Other highlights included the program of Sinema Transtopia at Haus der Statistik, Berlin, run by bi’bak; Traces by Aysun Bademsoy; All of Your Stars are but Dust on My Shoes by Haig Aivazian; and the new restoration of Ulkomaalainen/Yabancı (1980) by the Turkish-Swedish director Muammer Özer, a predecessor to contemporary films on migration.

Best Reading

Polly Barton, Fifty Sounds. Fitzcarraldo, 2021

Artist-run publications

My most compelling reading of the year was Fifty Sounds by Polly Barton, a writer and translator of Japanese literature. The book is a memoir of Barton’s experience learning Japanese and living in Japan, imaginatively structured as a glossary of the Japanese language’s onomatopoeic sounds. Throughout her impassioned narration, Barton describes how immersive language-learning profoundly reorients the body, desire, and the limits of linguistic and cultural understanding.

Amid another year of pandemic-induced precarity, I remain inspired by artist-run and independent publications that center marginalized voices, experimental forms, and modes of community among writers and readers, especially through funding and production structures separated from art/literary markets. I particularly enjoyed Failed States, Pilot Press, Fieldnotes Journal, and The Against Nature Journal, among others.

Best Text on Art Criticism

Boaz Levin, On Distance, (ed. Laura Preston), Atlas Projectos, 2020 and Brad Haylock & Megan Patty (eds.), Art Writing in Crisis. Sternberg Press, 2021.

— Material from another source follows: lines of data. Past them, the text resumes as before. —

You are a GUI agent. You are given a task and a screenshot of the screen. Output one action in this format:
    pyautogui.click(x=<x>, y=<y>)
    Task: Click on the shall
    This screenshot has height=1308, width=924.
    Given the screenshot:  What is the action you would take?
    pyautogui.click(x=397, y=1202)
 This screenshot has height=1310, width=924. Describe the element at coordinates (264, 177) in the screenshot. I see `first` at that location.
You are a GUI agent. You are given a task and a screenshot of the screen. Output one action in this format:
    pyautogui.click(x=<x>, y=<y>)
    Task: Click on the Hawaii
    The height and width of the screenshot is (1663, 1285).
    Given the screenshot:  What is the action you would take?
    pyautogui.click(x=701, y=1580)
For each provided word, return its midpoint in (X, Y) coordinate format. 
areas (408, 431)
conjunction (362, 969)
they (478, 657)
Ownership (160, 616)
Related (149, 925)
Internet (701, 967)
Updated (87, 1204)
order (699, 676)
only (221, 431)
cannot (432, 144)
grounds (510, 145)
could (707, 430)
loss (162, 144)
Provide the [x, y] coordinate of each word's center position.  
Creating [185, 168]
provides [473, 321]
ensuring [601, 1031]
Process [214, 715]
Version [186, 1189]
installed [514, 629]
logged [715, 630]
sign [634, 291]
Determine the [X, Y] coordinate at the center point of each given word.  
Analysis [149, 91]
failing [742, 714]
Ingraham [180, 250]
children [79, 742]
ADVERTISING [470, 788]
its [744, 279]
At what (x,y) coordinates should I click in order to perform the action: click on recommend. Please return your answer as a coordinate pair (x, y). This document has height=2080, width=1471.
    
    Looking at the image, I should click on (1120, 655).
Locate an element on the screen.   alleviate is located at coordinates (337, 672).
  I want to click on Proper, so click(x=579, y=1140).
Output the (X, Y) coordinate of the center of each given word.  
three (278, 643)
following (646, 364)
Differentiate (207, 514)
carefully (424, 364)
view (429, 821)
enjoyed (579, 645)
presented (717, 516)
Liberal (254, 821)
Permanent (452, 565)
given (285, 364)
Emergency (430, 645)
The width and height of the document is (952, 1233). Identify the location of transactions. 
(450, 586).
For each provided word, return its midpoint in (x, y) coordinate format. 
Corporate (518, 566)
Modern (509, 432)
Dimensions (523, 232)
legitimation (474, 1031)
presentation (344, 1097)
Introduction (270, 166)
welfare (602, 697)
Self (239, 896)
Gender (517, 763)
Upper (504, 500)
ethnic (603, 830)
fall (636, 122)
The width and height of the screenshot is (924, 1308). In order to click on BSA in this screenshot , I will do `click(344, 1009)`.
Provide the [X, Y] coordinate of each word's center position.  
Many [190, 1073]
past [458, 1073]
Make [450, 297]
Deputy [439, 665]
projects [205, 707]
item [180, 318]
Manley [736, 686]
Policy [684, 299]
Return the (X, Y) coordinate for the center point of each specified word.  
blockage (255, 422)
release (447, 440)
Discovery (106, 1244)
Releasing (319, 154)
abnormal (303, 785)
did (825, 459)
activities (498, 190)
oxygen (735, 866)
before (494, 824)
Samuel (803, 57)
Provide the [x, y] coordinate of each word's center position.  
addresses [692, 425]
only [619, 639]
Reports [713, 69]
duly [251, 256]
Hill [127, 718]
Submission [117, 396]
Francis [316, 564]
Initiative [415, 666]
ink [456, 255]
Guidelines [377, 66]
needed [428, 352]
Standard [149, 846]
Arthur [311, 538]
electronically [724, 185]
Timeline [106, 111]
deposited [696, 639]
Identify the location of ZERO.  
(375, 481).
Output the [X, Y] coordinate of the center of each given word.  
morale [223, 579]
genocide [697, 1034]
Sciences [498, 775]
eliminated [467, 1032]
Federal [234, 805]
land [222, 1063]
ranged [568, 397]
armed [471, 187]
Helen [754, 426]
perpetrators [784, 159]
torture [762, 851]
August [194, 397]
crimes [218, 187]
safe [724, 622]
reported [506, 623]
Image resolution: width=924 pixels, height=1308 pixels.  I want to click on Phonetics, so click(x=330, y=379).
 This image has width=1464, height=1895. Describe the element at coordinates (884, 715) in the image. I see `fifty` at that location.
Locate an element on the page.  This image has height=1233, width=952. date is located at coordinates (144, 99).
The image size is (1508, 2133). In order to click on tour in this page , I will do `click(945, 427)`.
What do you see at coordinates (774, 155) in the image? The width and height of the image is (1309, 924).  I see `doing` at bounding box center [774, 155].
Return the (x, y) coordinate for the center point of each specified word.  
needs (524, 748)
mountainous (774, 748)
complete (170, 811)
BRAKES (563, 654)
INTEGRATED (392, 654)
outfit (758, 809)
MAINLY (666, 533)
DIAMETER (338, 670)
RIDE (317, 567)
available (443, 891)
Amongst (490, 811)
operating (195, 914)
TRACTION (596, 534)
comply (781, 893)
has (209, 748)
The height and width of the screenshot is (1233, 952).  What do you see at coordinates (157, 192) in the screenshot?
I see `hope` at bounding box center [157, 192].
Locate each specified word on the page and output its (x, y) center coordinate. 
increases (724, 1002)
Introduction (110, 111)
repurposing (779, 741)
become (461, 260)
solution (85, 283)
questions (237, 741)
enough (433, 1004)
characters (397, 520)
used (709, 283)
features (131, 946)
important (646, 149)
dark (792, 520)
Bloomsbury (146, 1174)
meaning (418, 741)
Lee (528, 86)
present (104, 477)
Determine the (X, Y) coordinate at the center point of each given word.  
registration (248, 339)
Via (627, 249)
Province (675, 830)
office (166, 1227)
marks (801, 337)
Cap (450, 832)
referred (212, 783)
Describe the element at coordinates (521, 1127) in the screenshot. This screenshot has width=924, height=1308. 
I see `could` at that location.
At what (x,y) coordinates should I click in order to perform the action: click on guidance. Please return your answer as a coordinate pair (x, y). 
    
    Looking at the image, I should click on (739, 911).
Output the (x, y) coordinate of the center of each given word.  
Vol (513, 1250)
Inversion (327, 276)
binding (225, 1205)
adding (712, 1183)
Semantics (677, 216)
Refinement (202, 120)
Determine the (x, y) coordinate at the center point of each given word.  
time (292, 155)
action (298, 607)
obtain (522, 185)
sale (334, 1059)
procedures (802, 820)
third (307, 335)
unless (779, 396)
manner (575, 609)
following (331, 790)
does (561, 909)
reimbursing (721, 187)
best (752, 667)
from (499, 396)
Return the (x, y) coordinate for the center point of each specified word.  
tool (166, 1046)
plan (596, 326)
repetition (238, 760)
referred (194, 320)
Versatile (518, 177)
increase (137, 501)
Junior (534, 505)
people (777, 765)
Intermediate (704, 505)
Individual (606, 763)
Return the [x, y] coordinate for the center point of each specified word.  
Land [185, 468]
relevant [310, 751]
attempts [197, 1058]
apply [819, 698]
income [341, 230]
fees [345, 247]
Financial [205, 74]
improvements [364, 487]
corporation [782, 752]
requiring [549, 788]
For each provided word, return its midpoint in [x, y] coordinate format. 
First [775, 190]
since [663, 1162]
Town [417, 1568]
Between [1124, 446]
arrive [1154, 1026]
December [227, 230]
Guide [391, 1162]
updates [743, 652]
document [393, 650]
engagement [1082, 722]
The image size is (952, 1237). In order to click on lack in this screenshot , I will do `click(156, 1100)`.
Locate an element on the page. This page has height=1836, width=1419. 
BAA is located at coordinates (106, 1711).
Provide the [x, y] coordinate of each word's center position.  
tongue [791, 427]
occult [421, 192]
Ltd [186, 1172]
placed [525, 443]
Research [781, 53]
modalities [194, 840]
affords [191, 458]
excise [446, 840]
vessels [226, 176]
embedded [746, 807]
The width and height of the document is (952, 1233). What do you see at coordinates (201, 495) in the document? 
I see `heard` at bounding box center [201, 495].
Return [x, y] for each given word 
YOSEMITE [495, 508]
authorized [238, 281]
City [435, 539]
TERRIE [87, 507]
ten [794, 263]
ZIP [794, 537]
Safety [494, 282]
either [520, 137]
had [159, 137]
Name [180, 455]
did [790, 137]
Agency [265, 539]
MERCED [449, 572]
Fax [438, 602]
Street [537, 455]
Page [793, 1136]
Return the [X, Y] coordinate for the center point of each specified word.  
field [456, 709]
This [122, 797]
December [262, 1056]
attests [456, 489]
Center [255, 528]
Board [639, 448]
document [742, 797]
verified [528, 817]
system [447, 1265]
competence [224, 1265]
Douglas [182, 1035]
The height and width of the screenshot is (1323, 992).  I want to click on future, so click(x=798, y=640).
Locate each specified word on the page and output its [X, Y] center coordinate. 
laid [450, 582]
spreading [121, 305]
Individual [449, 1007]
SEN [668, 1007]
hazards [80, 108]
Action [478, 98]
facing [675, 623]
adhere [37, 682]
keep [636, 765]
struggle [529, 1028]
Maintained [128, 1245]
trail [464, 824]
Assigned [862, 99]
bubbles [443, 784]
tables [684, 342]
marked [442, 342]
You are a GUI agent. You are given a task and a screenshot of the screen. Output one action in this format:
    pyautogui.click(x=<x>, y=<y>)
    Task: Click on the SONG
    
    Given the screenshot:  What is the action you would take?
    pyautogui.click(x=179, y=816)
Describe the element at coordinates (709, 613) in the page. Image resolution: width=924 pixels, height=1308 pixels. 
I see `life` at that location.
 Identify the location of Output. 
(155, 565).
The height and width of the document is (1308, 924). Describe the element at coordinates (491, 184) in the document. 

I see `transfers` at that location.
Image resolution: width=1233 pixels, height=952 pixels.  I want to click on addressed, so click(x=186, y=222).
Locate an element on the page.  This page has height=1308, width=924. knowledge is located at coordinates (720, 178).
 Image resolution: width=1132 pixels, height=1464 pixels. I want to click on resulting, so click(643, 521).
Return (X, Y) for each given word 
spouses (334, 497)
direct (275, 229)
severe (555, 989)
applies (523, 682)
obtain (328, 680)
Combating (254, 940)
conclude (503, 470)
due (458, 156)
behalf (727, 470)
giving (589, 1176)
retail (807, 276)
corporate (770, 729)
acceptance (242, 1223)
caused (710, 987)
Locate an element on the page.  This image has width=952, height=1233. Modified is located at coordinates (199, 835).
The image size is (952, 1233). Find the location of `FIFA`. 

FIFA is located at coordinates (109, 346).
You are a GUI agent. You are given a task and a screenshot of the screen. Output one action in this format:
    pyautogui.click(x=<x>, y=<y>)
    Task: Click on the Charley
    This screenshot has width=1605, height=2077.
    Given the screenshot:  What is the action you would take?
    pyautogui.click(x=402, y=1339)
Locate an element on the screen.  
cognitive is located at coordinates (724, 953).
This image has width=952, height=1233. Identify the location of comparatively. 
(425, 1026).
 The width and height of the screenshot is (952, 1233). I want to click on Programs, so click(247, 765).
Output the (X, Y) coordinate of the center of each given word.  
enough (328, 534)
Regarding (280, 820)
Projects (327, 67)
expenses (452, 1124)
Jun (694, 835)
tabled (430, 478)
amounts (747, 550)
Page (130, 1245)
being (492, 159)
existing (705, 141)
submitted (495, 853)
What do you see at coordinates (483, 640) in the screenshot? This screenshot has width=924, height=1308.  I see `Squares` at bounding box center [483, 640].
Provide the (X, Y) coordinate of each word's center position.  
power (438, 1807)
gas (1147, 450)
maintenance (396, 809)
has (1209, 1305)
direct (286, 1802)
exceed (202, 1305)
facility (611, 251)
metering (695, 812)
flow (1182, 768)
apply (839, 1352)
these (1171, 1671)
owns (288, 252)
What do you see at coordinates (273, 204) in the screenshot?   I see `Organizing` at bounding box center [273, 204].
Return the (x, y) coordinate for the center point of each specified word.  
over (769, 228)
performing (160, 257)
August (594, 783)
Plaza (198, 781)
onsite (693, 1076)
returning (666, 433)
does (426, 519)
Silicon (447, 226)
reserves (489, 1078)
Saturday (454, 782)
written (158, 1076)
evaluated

I read Boaz Levin’s book-length essay On Distance in January 2021, and its ideas endured throughout my year. Through an intimate and recursive approach to its case study—Philip Scheffner’s documentary Havarie (2016), a filmic meditation on an adrift refugee boat—Levin entangles notions of spectatorship, separation, and longing, which the pandemic has intensified. I also greatly appreciated the volume Art Writing in Crisis, whose essays chart art writing’s current “crises” and reimagine new aesthetic and political trajectories for creating in the interstices of “art” and “writing.”

Best Fashion Show 

SERAPIS, Let The Sea Resound, And All That Is In It, FW21 and SS22

How I long for anything from SERAPIS’ 2021/22 collection, in which the Athens-based collective continues their reinvention of Greek maritime culture through ethereal polychromatic garments of custom prints and local textiles.